Tuesday, May 17, 2016

My View of Castle

© by Gerald So | geraldso.blogspot.com | 5:00 A.M.

Last week, ABC canceled the Nathan Fillion-Stana Katic police procedural Castle after eight seasons. Though the show had been on the bubble the last few seasons, canceling it now surprised me because, despite Stana Katic and Tamala Jones being let go, Nathan Fillion, Jon Huertas, and Seamus Dever had signed deals to return for another season.

I'm a Fillion fan from Firefly and have been a crime fiction fan since 1993, so you'd think Castle would be in my wheelhouse. I enjoyed similar shows—Monk, Bones, and Psych—but for me Castle started on too light a note to become very serious. And some episodes wanted to get dead serious. The longer series go, the less I expect them to maintain a single tone. Part of longevity is changing with the times.

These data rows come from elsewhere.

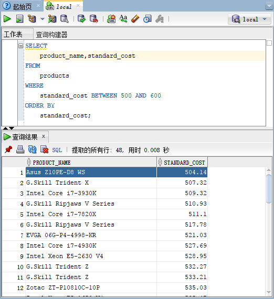Pin the query result with red pin
The image size is (274, 299).
(8, 150)
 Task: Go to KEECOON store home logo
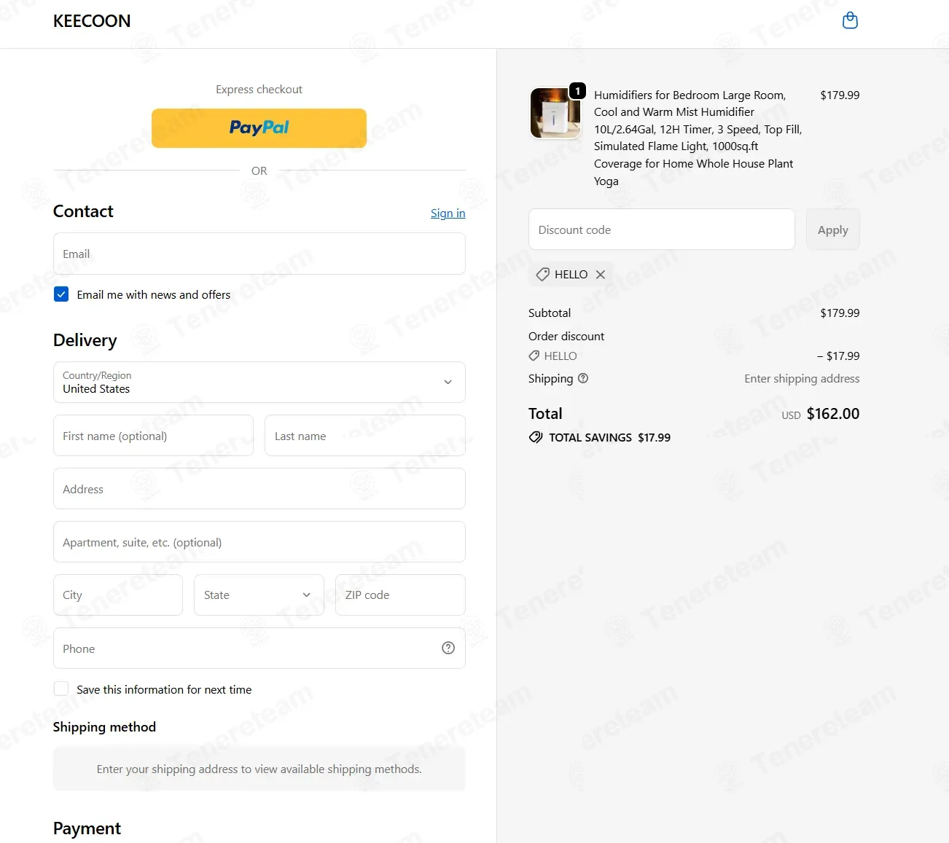(92, 21)
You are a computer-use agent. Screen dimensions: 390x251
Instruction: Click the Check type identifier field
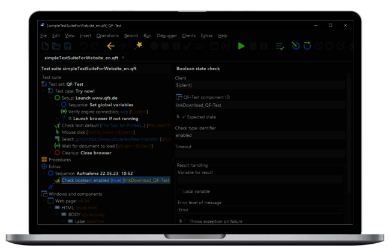coord(258,136)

If a show's tone changes, though, I'm more willing to watch a serious show become lighter than a light show become more serious.

In case Castle was canceled, an extra scene was filmed to provide closure. The finale goes from Castle and Beckett holding hands after being shot to seven years later having happy family time. The abrupt shift couldn't be helped with the timing of ABC's decision, but it leaves me with the mixed feelings I've always had about the series.

As highly as I think of Firefly, Castle proved Nathan Fillion could lead a show for years. Meanwhile, Stana Katic's Beckett was the core of the show, the character who most influenced the audience's feelings about events and other characters. She would have been difficult to replace.

1 comment:

Ray Daniel said...

We bailed on Castle (which was one of my favorite shows and even my ring tone) last year. The show had jumped the shark so badly that we couldn't watch it anymore.

Shows jump the shark when the writers fail to realize that shows create their own genre of sorts. They create a set of expectations that an audience appreciates and comes to rely upon. It's breaking those expectations that causes the show to jump the shark.

Many people thought that Castle would jump the shark when Castle and Beckett become lovers. I think this is because they learned the wrong lessons from Moonlighting. Moonlighting had set the expectation that the shows driving engine would be the sexual tension between the main characters. While Castle also spent a long time delivering sexual tension between Beckett and Castle that was never the show's driving force. The driving force was the interplay between Castle and Beckett as they solved cases.

This last season, with it's ridiculous premise that somehow Beckett could not be with Castle for "secret reasons" destroyed that driving engine. They could not have interplay if the entire show was Beckett hiding from Castle. The writers misjudged, believing that Castle chasing Beckett was important, when in fact Castle being with Beckett was important.

The show spun out and crashed, and a show with Castle and no Beckett might as well simply be a new show.